True story: I wrote "gunning up" and stared at it for a good long while.
4: At this particular moment, yeah, but avoiding the filibuster issue means if the asshole count drops below the margin at any time in the next ten years, we can't undo anything before the ratchet tightens. It's also limited how much we've accomplished in the past when the filibuster was the limiter (2009-10 for legislation in general, 2011-16 for appointments).
Also this phenomenon is not limited to the filibuster - also gerrymandering, campaign spending violations, etc., etc.
Clear filibuster, full gerrymandering, already losing.
I think about phenomena related to the OP and 5 a lot. I'd put this well-reasoned piece by Jamelle Bouie in roughly the same category: An attempt to recognize how far things have slid without really reckoning with how far down the slope we are.
Bouie calmly and factually discusses the impending demise of American democracy in a fashion that would be unthinkable in the NYT news columns. And, of course, that's one big reason why it's happening, which Bouie can't acknowledge.
Even a smart guy like Ezra Klein can lose the thread because a.) it's really tough to stare this thing straight in the face and b.) journalists instinctively shy away from certain kinds of truths. What is going on in Michigan (to pick one random example) should be top-of-the-front-page, top-of-the-newscast news repeatedly.
Not to be an idiot, but what's going on in Michigan?
I think it's more the openly threatening armed militias.
Lotsa stuff going on in Michigan, but the particular thing I was thinking about was the replacement of democracy-supporting Republicans with people who have explicitly opposed honest vote-counting in the state, and who will be in a position to do something about it.
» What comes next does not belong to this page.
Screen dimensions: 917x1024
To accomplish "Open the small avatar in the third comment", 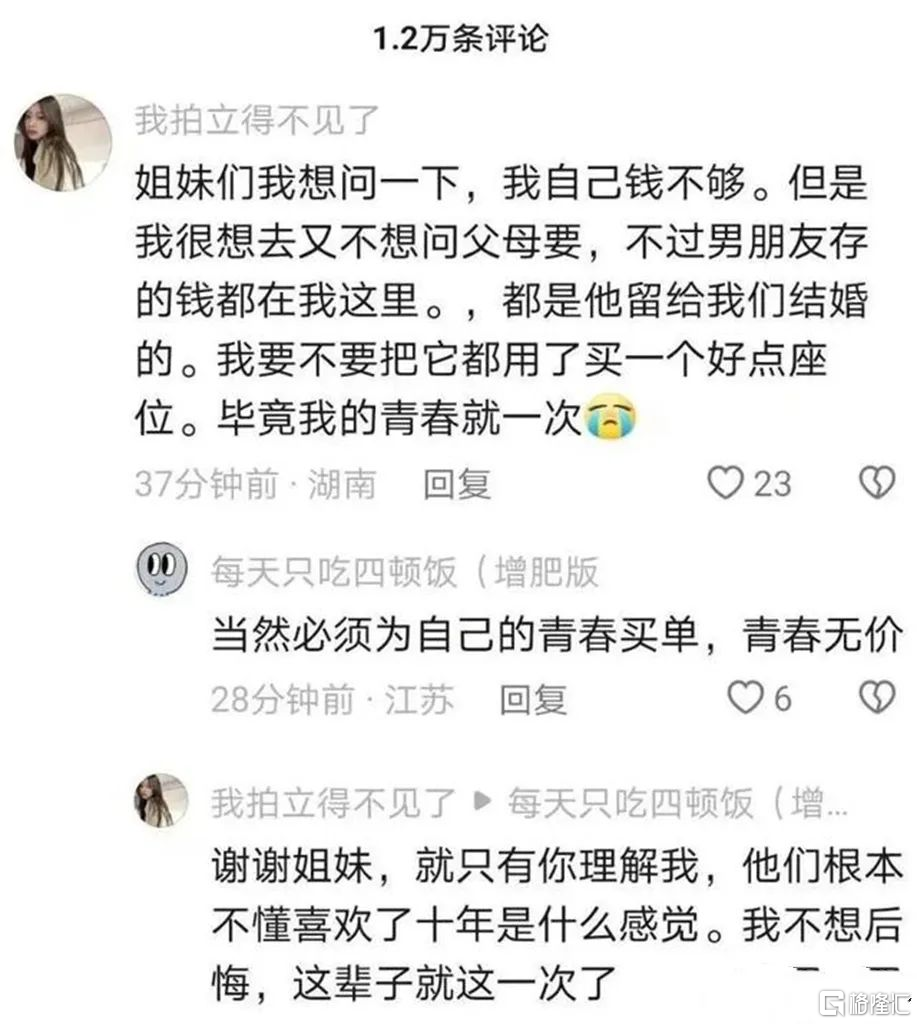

Note that, per my link, even the Guardian can't talk about opposition to democracy, and instead talks about the embrace of conspiracy theories by these Republicans.
I love Michigan, but I'm glad I moved away. The place just gets shittier and shittier. The economy always sucks, Republicans took over the legislature, the Gateway asshole became governor, they passed right-to-work laws. I thought Trump had no chance at the presidency, but took for granted that he would win the Michigan primary. Only the college football teams are respectable now, just as you'd expect from a state that's come to resemble Alabama.
20: So now that we're losers in football, maybe there's a chance for the Democrats in Ohio?
The OP left out Donald Fucking Trump's middle name.
23: Are you saying that was disrespectful?
22: Looking great for us so far! https://twitter.com/jpelzer/status/1466846846391832584
Devin Nunes is retiring from Congress to devote his full effort to autoerotic asphyxiation.
The Nunes Safety Collar could save dozens of lives over the next 86 centuries.
And this is independent of global trends of increasing prosperity and health
Prompts me to suggest that we might want to consider a book group for next September when Brad DeLong's book Slouching Towards Utopia is slated to com out.
Twitter thread where he describes it.
First two sentences:
What I call the "long twentieth century" started with the watershed-boundary crossing events of around 1870--the triple emergence of globalization, the industrial research lab, and the modern corporation--which ushered in changes that began to pull the world out of the dire poverty that had been humanity's lot for the previous ten thousand year.s What I call the "long twentieth century" ended in 2010, with the world's leading economic edge, the countries of the North Atlantic, still reeling from the Great Recession that had begun in 2008, and thereafter unable to resume economic growth at anything near the average pace that had been the rule since 1870.
His periodization:
2010-? 21st Century
1870-2010: Long 20th Century
1770-1870: Industrial Revolution Century
1500-1770: Imperial-Commercial Age
800-1500: Medieval Era
200-800: Late Antiquity
-1000-200: Iron Age Efflorescences
-3000--1000: Literate Age
-8000--3000 Early Agrarian Age
-68000--8000: Gatherer-Hunter Age
?-68000: Before Human Behavioral Modernity
I assume he chose long 20th century in contrast to the "short 20th century which I believe is generally accorded to be 1814 until the fall of communism in Russia.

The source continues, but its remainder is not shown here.